▸ EXERCISE GOAL
Scan the data, and whenever a line contains "computer", copy it.
[AVAILABLE DATA Boundary: Start]
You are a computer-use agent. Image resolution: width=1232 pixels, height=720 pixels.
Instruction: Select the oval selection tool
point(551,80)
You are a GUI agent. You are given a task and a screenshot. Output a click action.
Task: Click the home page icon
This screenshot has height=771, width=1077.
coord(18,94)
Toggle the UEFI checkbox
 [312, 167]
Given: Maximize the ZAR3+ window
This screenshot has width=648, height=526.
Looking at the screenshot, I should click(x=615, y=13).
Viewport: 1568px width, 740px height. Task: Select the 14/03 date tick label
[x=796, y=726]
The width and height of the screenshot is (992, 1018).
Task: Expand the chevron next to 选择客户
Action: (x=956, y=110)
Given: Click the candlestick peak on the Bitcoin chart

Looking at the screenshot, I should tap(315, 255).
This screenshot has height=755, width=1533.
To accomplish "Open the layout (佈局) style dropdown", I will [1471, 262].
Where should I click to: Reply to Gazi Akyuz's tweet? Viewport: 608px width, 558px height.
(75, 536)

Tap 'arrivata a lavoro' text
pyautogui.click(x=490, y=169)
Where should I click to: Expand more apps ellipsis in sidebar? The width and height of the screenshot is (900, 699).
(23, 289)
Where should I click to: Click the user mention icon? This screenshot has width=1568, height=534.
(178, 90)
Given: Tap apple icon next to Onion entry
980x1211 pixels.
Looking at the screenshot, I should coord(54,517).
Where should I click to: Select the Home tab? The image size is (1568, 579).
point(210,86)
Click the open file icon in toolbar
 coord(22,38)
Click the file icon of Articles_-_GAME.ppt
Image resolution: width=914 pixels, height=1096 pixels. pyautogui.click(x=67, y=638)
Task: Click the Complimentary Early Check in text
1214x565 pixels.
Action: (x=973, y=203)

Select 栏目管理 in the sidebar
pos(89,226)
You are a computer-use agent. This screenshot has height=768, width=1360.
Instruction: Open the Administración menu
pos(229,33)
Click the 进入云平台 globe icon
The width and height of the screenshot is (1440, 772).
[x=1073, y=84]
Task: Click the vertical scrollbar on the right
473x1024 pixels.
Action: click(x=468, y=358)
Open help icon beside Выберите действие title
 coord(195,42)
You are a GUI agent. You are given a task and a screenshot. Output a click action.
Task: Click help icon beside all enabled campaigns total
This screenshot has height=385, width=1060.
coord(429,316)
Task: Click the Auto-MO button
[AVAILABLE DATA Boundary: End]
▸ EXERCISE SOLUTION
You are a computer-use agent. Image resolution: width=1232 pixels, height=720 pixels.
You are a computer-use agent. This screenshot has height=768, width=1360.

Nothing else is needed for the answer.